Leave a comment Comments → 7
  1. malcolmkyle says:

    I totally agree—We should continue to save our nation’s children from the deadly disease of marijuana!

    I’m against legalizing marijuana, and not just to save our very precious children, but also because marijuana addiction is a terrible, and often deadly, disease. A panel of US health experts headed by “abort every black baby” Bill Bennet has declared as such, as have many credible-looking websites such as the ONDCP’s.

    I live in a city that is at the center of the deadly marijuana trade, yet I have never been near this dangerous and disgusting stuff. Diseases possess some very evil and inherent form of agency—They can severely infect our dear beloved children.

    Classifying hard marijuana addiction as a very deadly disease does at least acknowledge the horrors that it unleashes on our defenseless children. Unlike the far less-harmful and rightfully-legal-substances: alcohol and tobacco, marijuana totally destroys the pitiful lives of most of it’s disgusting abusers, who surely all wish to injure and maim our defenseless and innocent children.

    For our tiny, cuddly, defenseless, and totally innocent, babies we must not fail to completely rid ourselves of this very evil, rather deadly, and very smelly, green-scourge!

    Now where did I put that bottle?

  2. slarssen says:

    Where are my cigarettes, beer/wine/liquor and prescription meds? Gasp and swoon, I just caught the vapors.

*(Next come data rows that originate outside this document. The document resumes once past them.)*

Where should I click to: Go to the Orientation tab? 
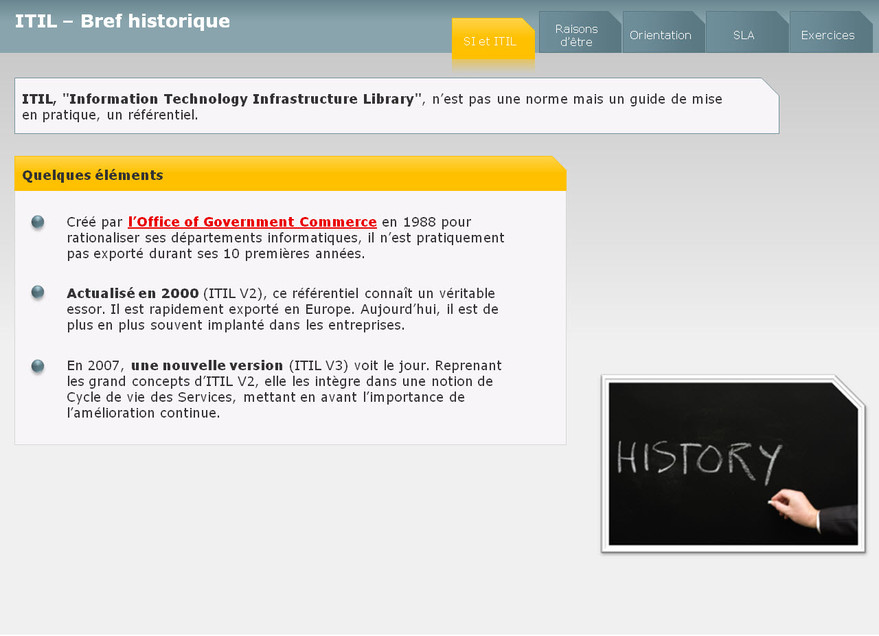[660, 35]
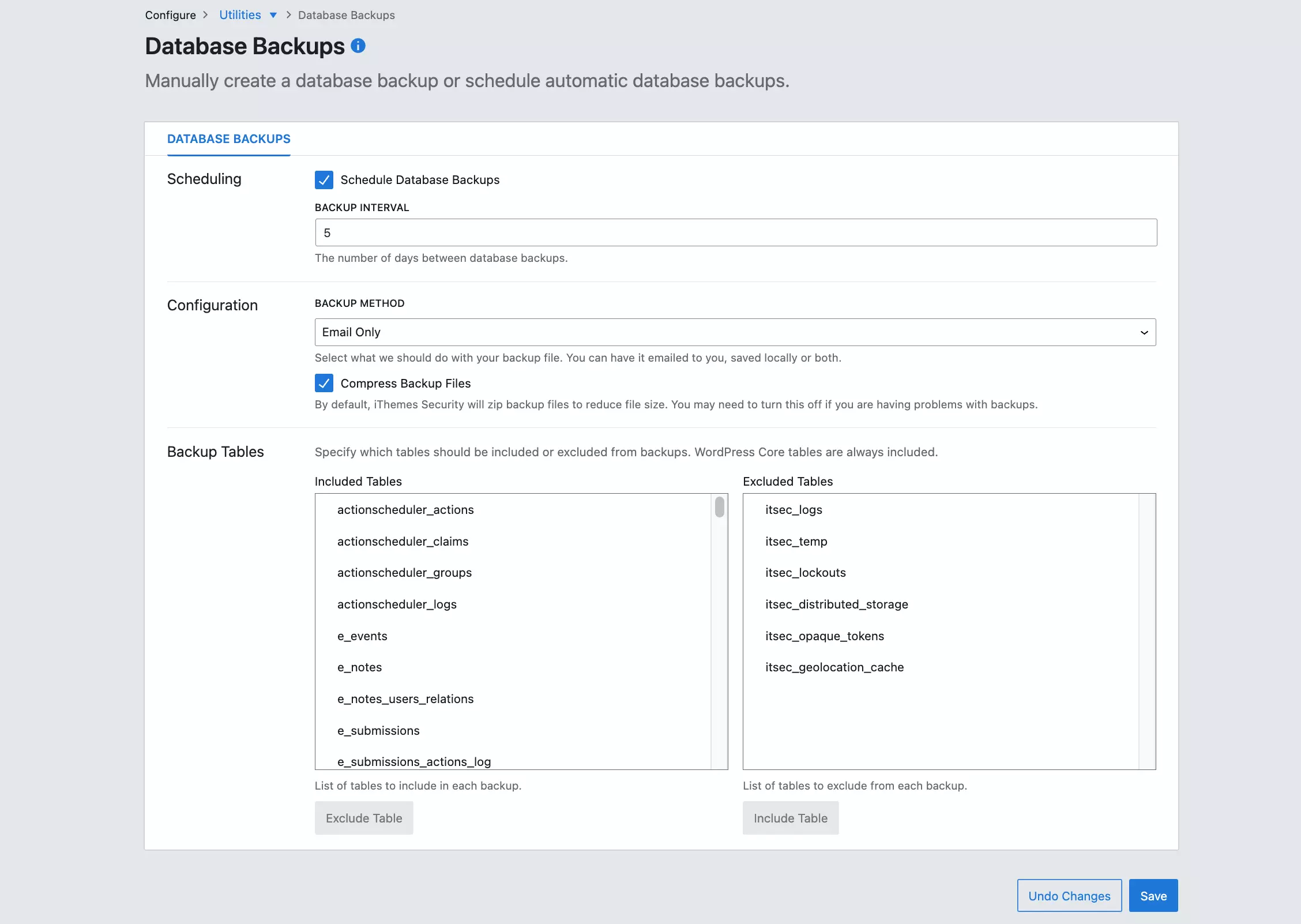Save the backup settings

(x=1153, y=896)
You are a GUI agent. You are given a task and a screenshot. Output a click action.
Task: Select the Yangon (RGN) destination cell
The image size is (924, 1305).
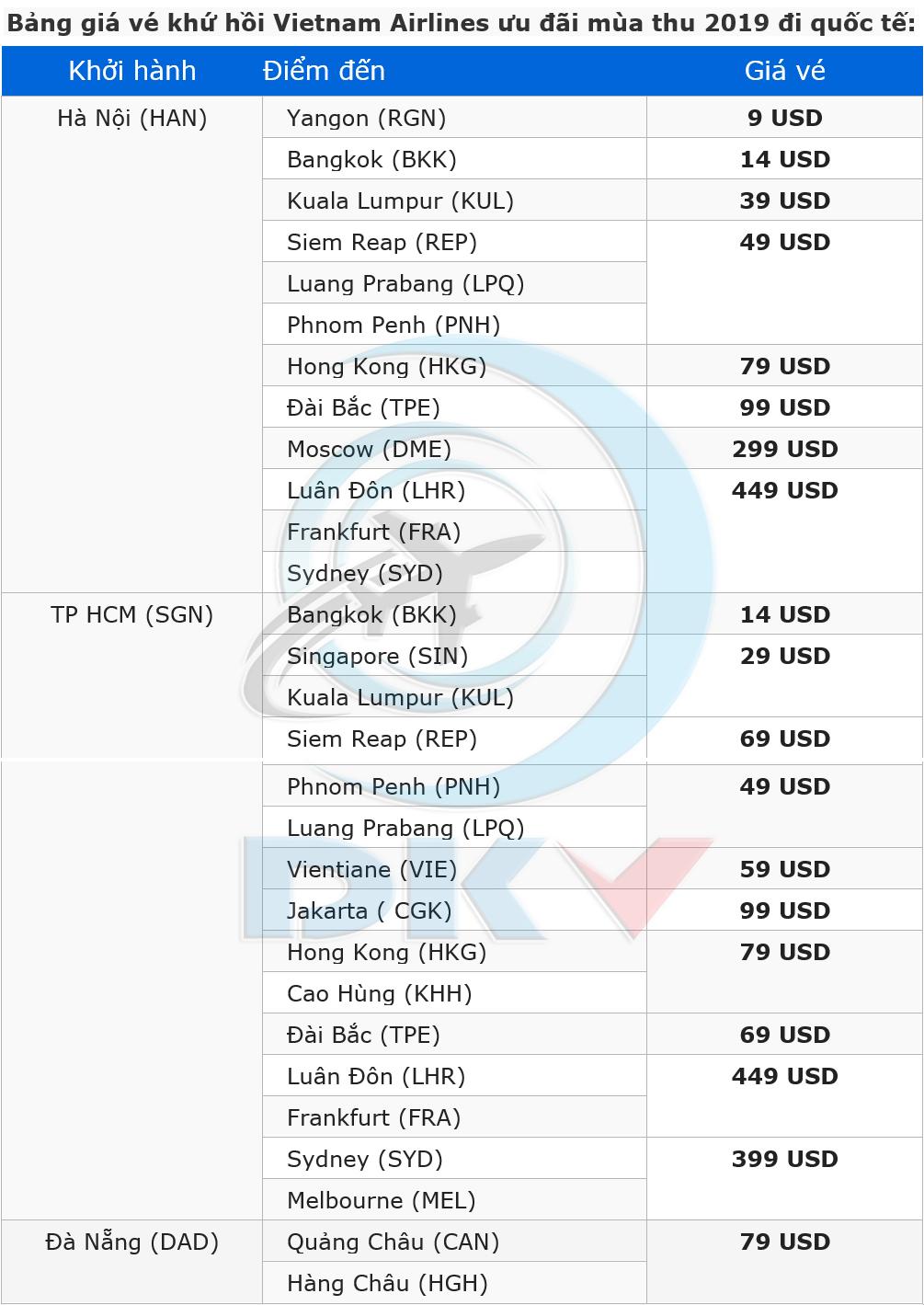click(x=454, y=118)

  3. @Malcolm: Have you even tried marijuana, or seen people use it who did not go overboard? Be very careful with considering alcohol and cigarettes less dangerous than marijuana. The long-term physical and mental effects of cannabis are debatable, while they are certain with alcohol, which causes liver failure, esophageal cancer, kidney damage, tooth decay, oral cancers, and a terrible addiction. If you want to disagree with me on this then I can give my life story of growing up with a violent alcoholic.

    Americans deserve a choice. You honestly support draconian policies of restraint and flip-turned information, along with prohibition which wastes millions of dollars annually and prevents freedom from flourishing in the country?

    Most people I know who smoke marijuana leave fine and productive lives. Good jobs, happy spouses and are generally content with things. On the other hand, everyone I know who drinks heavily is horribly depressed, lost their jobs etc. Something being legal does not equal it being good.

    I dislike the use of the term “dope” for marijuana because it is a term more associated with heroin and methamphetamine, both of which are worlds more nasty and destructive than cannabis can ever be. And it certainly is not a “nasty green scourge”. There are far worse things to worry about on the streets. Don’t believe me? Take a walk under any bridge or through any project and observe the zombie-esque people shooting up or smoking with straws and foil.

    As I said, adults deserve a choice. Kids will always find ways to get their hands on anything we withhold from them. They are clever. What we need is not harsh laws, but more parents who do their jobs and instill the correct messages into their kids’ heads. Sometimes, crap happens.

  4. EDIT my previous comment: Not sure if Malcomkyle be trollin or serious.

  5. Lynnwoodfats says:

    This editolial appears in two different palces, so I will comment to both;
    What a load….
    I started smoking weed at 15, I retired at 54, I’m 60 now, my house is paid for. I have enough (legally obtained), money in the bank to last the rest of my life. I have never taken money from the government.
    Quit running around waving your arms like chicken litte, and try to remember that this was supposed to be a free country.

  6. Harry_Anslinger says:

    ‘Fatal flaw’? That pretty much sums up the level of disengenous non-professional juvenile journalism that the TNT can’t seem to rise above.

  7. “Fatal flaw”? The prohibition of Cannabis is a crime against humanity. THERE is your fatal flaw. Whom do you believe, Sir William Brooke O’Shaughnessy or Harry Anslinger?